Unterschlagen haben Sie in Ihrem Artikel, dass im ersten Halbjahr 2015 rund 81.000 illegale Flüchtlinge nach Ungarn, allein rund 80.000 davon aus Serbien. Das ist eine Menge – und illegal hin oder her, sie kosten das Ankunftsland nicht wenig. Geld, was in Flüchtlinge mit Asylanspruch besser investiert wäre. Dass man den illegalen Flüchtlingen den Aufenthalt eher unattraktiv gestalten möchte, kann ich sogar nachvollziehen.

Was die Unterbringung der Flüchtlinge angeht .. ja nun, so lange die Unterbringungen menschenwürdig im Sinne von "dem Gastland entsprechend" hat niemand das Recht hier etwas zu bemängeln. Nur weil es ein Lager auf dem Land sein soll muss das noch lange kein KZ sein. Und was Komfort ist und was nicht ist auch ein gutes Stück davon abhängig wie der durchschnittliche Bürger des Gastlandes selbst lebt. Das sage ich, auch wenn ich von Orbans Gesinnung grundsätzlich nichts halte und bei jeder seiner Aktionen inzwischen Übles dahinter vermute.

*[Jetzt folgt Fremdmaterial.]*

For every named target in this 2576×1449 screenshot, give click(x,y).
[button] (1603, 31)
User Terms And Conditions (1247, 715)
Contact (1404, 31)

Sehen wir es mal realistisch (nicht ausschließlich auf der menschlichen, sondern auch auf der finanziell/organisatorischen Ebene) Letztendlich haben alle EU-Staaten ein Interesse daran die Flüchtlingsströme einzudämmen. Zumal neben den vielen Menschen die lt. Gesetzgebung ein Anrecht auf Asyl haben, auch viele Wirtschaftsflüchtlinge dabei sind die letztendlich in der sowieso schon großen Menschenmenge eine zusätzliche finanzielle und organisatorische Last dar stellen. Dass Ungarn an der Grenze der Leistbarkeit angekommen dürfte vermutlich sogar der Realität entsprechen. Berücksichtigt gehört auch, dass überwiegend Serben über Ungarn in die EU kommen und dann versuchen bei uns Asyl zu erhalten. Serbien gehört aber zu den sicheren Herkunftsländern. Muss ich dazu noch etwas sagen?

Und aus diesem Grund bin ich der Meinung, dass es Zeit wird davon weg zu kommen nur noch "schwarz-weiß" zu argumentieren sondern alle Fakten auf den Tisch und in Zusammenhang zu bringen. Wer dann mal sachlich über die Gesamtproblematik schaut wird feststellen, dass es eben dieses "schwarz-weiß" nicht gibt und Flüchtling nicht gleich Flüchtling ist und nicht Kritiker/Skeptiker gleich rechtsradikal.

Mich gruselt inzwischen regelmässig wenn ich so emotional aufgeladene Artikel lese. Sie bringen nichts - außer Verhärtung der Fronten. Manchmal könnte man den Eindruck haben, dass es in der EU entweder nur Gutmenschen oder unmenschliche Bösewichte gibt.